Can we process multiple files in chronological order from U-SQL?


  • Can we extract data from multiple files in a sequence order? Suppose In folder I have file SearchLog_20171101.csv,SearchLog_20171103.csv,SearchLog_20171102.csv,SearchLog_20171104.csv,SearchLog_20171105.csv. I need that my SQL script first process ,SearchLog_20171101.csv, then SearchLog_20171102.csv,then it possible in U-SQL?


    Friday, November 17, 2017 11:41 AM

All replies

  • Hi Pawan

    U-SQL is a declarative script that will try to scale out your processing to the available resources (specified parallelism). 
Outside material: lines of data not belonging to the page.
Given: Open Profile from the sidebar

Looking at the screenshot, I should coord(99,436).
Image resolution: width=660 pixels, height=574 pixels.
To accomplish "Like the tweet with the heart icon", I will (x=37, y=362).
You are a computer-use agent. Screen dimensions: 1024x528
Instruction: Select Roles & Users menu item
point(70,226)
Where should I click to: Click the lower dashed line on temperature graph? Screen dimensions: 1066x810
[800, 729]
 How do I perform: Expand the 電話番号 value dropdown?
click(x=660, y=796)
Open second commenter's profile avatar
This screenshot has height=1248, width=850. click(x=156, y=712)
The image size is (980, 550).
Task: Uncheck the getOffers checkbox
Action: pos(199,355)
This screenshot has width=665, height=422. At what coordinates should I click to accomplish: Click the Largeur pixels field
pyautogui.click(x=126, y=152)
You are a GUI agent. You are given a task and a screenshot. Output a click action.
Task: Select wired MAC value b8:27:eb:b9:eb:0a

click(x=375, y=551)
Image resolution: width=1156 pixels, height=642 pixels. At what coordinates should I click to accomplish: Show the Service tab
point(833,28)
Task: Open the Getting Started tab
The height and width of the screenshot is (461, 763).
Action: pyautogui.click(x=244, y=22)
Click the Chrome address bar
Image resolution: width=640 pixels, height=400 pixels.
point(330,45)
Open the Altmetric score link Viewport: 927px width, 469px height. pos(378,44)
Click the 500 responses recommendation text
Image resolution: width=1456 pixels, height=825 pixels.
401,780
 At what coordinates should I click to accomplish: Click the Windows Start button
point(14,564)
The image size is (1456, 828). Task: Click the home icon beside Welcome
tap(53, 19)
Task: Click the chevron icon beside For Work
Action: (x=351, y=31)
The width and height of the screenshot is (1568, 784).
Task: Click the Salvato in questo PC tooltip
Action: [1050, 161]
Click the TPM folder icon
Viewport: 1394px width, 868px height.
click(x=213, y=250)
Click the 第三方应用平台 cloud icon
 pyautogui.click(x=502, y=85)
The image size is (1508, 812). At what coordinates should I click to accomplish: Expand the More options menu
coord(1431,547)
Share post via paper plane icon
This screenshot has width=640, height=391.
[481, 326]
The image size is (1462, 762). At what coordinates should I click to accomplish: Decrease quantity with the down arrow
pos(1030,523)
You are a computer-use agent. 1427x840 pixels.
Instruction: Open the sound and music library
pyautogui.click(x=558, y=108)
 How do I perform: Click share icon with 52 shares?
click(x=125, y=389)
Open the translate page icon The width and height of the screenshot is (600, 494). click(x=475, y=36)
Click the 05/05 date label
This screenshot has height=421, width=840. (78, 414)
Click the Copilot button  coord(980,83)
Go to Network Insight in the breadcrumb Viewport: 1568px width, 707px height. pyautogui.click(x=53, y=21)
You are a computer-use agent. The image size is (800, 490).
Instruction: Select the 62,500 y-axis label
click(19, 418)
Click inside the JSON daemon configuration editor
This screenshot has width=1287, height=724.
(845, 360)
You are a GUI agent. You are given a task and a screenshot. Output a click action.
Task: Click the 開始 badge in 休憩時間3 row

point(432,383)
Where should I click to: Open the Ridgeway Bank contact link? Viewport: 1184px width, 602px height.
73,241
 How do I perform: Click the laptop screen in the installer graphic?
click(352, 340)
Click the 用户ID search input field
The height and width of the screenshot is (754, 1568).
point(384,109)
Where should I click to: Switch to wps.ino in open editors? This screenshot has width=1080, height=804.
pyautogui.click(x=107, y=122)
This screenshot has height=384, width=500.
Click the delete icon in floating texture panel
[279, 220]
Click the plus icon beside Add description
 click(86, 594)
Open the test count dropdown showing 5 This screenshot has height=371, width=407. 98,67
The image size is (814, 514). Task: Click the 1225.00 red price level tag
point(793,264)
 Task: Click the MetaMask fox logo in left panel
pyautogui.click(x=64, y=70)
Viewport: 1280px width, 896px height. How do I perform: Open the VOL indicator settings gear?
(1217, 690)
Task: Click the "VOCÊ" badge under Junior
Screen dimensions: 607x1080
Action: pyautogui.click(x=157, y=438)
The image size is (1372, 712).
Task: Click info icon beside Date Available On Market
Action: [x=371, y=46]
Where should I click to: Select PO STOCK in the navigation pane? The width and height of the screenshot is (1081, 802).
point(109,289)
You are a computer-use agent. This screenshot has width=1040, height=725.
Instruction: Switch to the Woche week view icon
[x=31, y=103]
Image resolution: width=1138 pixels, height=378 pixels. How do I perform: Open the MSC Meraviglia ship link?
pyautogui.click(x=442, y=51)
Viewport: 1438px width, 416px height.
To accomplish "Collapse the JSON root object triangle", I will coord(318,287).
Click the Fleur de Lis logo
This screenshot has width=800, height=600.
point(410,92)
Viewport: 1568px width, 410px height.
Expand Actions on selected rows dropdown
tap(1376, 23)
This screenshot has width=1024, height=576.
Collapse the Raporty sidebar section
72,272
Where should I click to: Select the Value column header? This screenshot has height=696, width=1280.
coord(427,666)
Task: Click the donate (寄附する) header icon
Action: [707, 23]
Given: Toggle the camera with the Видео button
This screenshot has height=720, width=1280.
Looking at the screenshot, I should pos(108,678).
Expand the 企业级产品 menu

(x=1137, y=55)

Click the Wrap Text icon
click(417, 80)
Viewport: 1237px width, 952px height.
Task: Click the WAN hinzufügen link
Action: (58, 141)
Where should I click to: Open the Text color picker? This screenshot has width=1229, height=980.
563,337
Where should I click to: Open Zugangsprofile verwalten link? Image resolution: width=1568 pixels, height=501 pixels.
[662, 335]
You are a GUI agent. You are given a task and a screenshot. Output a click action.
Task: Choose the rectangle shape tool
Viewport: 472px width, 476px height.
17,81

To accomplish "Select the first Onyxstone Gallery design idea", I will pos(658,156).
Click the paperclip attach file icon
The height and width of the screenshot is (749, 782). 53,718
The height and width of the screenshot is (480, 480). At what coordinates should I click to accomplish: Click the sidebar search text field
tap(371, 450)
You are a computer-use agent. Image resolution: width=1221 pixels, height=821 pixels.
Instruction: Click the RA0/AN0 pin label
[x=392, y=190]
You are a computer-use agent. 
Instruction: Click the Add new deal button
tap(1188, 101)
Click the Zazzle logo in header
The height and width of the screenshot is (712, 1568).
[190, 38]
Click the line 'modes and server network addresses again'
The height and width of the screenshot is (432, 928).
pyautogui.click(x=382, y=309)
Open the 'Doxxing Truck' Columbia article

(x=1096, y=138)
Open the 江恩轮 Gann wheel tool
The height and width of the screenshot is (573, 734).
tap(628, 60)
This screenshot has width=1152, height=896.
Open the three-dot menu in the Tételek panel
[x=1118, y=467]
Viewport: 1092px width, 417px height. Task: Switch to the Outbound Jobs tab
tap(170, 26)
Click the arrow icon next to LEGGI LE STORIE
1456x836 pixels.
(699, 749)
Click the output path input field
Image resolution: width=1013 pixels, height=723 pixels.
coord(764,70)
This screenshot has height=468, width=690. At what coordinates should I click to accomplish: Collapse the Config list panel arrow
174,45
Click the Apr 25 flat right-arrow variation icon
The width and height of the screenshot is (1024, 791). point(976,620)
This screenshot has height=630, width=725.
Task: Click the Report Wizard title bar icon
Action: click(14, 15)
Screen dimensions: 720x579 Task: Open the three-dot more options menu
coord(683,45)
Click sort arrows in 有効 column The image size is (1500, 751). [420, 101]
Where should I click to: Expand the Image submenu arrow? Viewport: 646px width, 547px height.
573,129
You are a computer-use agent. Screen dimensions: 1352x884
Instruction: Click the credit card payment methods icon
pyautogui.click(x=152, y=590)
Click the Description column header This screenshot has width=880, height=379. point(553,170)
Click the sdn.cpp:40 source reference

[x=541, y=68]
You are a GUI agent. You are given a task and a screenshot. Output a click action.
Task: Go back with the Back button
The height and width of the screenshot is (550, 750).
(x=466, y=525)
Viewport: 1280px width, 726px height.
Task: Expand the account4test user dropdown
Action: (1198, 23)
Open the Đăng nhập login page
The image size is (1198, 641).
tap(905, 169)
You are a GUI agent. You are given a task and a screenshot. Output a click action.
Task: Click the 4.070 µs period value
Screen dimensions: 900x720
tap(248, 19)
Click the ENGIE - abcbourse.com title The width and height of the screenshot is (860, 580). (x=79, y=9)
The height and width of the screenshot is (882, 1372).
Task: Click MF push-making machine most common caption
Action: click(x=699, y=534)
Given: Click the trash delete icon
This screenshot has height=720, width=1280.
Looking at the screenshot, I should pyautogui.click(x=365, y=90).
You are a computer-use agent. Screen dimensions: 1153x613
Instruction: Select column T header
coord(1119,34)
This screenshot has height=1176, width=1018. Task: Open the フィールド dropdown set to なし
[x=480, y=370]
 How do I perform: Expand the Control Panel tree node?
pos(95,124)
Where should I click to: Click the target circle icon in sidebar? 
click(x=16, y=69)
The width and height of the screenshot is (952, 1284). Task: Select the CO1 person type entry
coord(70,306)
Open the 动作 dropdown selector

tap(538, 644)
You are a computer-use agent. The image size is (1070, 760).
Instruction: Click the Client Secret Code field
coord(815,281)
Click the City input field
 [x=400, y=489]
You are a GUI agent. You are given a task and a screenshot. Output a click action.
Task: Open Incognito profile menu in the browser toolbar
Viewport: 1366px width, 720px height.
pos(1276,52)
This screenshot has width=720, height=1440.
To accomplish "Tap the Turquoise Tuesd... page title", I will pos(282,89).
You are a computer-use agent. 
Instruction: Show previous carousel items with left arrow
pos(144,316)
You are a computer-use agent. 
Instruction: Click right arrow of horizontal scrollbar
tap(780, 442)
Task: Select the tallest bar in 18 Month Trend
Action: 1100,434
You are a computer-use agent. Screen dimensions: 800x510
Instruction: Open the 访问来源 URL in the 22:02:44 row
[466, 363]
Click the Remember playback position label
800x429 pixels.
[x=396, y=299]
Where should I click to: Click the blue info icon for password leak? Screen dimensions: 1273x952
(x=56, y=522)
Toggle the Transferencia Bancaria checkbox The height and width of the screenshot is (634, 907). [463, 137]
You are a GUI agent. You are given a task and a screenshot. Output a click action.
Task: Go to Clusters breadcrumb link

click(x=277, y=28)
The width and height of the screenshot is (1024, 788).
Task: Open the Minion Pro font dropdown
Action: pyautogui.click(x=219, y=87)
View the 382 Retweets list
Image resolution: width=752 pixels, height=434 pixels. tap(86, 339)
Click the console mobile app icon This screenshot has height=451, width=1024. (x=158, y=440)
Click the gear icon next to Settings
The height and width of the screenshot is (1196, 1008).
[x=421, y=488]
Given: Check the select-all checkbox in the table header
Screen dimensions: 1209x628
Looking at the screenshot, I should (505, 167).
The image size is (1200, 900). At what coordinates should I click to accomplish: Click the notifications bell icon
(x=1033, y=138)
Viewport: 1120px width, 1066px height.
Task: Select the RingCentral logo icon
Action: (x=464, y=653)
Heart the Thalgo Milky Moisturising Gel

    Thus, you can write something like:

    @data = EXTRACT ..., date DateTime FROM "SearchLog_{date:yyyy}{date:MM}{date:dd}.csv" USING Extractors.Csv();

    However that will process all data "at the same time". Why do you need it in sequence order?

    Michael Rys

    Friday, November 17, 2017 10:36 PM
  • Hi Michael,

    Thanks for your response.It is requirement to process the files in sequential  order due to some Business Processing Rule.

    I am trying to avoid ADF for this process, if we can achieve this from U-SQL script.  But as per my understanding we can't do with U-SQL.

    Monday, November 20, 2017 6:07 AM
  • Hi Michael

    You can achieve this in U-SQL, read the timestamp from the file in virtual columns in your extract.

    Next step you can order them by this virtual column and process it

    if you need to only process the latest among all this then simply use the ROW_NUMBER() function with PARTITION for unique rows and order by the virtual timestamp column and take where the row number is 1, this will always give you the latest record among the multiple rows.

    Friday, June 22, 2018 5:14 AM